The pattern has a little more information than the known name. The reason for that is that the known name is not bound to countries and only applies to language. Because a language can be used in multiple countries, adding a country to the known name wouldn’t make sense. The second reason why there is a country and countrycode property is that this enables the user to filter on specific countries. Imagine you have a database with only data from a specific country, going through a very large set of patterns would be a very long process. With the country and country code, the command can filter on the patterns and only try to match those that make sense for the user. An example of a pattern is:

    "Name": "Creditcard Mastercard",
    "Category": "Financial",
    "Country": "All",
    "CountryCode": "All",
    "Pattern": "(5\[1-5\]\\\\d{14})|(5\[1-5\]\\\\d{2}\[-| \]\\\\d{4}\[-| \]\\\\d{4}\[-| \]\\\\d{4})",
    "Description": ""

Running the command

Enough to talk about how it all works, let’s get to the point to execute the command. The easiest way of running the command is by executing the following line (replacing the brackets of course)

Invoke-DbaDbPiiScan -SqlInstance [yourserver] -Database [yourdatabase]

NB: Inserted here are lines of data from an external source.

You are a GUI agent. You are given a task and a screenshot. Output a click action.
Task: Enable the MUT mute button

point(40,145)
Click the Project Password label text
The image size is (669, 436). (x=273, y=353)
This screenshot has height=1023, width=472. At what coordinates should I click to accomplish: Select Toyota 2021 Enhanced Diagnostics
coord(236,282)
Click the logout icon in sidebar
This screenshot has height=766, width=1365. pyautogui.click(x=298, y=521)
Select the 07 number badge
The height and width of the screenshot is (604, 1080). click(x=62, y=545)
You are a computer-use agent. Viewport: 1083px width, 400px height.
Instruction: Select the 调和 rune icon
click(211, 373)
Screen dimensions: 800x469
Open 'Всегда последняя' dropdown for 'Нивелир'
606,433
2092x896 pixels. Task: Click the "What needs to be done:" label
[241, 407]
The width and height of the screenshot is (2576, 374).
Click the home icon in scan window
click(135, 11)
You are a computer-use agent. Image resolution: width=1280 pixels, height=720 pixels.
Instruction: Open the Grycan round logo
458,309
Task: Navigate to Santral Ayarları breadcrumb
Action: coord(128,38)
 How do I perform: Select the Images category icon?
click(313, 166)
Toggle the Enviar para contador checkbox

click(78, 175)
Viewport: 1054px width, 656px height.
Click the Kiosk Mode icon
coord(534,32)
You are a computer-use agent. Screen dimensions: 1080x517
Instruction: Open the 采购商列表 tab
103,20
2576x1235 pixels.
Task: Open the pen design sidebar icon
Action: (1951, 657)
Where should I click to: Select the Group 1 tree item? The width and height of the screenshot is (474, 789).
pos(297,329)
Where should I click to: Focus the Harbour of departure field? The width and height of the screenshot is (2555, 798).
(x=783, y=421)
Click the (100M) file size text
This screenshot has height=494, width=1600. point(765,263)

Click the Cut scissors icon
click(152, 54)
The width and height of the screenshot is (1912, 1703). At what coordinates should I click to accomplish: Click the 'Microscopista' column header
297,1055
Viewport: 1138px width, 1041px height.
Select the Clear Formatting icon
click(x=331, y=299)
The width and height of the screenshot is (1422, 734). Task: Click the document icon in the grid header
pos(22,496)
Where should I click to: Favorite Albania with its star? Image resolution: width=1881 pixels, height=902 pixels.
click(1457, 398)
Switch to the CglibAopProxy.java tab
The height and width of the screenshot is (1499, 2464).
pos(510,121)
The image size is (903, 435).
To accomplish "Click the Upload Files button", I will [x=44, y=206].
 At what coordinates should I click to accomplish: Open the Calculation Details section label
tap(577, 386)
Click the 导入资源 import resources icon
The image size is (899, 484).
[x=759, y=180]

The result would look something like this /posts/2019/scanning-for-pii-with-dbatools/piiscan1.png As you can see the database has a variety of columns that comes into the category of being PII. In the example above the command finished within a couple of seconds. But when you have a wide range of tables and columns this process can take a little longer. To know the progress the command will display a progress bar to show you the current status of the scan /posts/2019/scanning-for-pii-with-dbatools/piiscan2.png The example above uses the Out-GridView commandlet to output the results to a GUI matrix. This makes it easy to look at the results. The command would like this

Invoke-DbaDbPiiScan -SqlInstance [yourserver] -Database [yourdatabase] | Out-GridView

The result would look something like this /posts/2019/scanning-for-pii-with-dbatools/piiscan3.png

What’s next?

The next step with this command is to implement the functionality in the New-DbaDbDataMaskingConfig command. I want the user to be able to go straight to the usual suspects in the database and only create a config for those columns that potentially have PII. The command has several other parameters to make more specific scans. Take a look at the help from the command to get to know more about the other parameters.

Get-Help Invoke-DbaDbPiiScan

There are also several examples in the help that can also get you very far. I hope this helps you out a bit. Especially when you’re dealing with the entire GDPR jungle finding all the little pieces within your organization that holds PII. If you want to think you’re missing some patterns or know names please help us out. With all of you, we can make this scan thorough.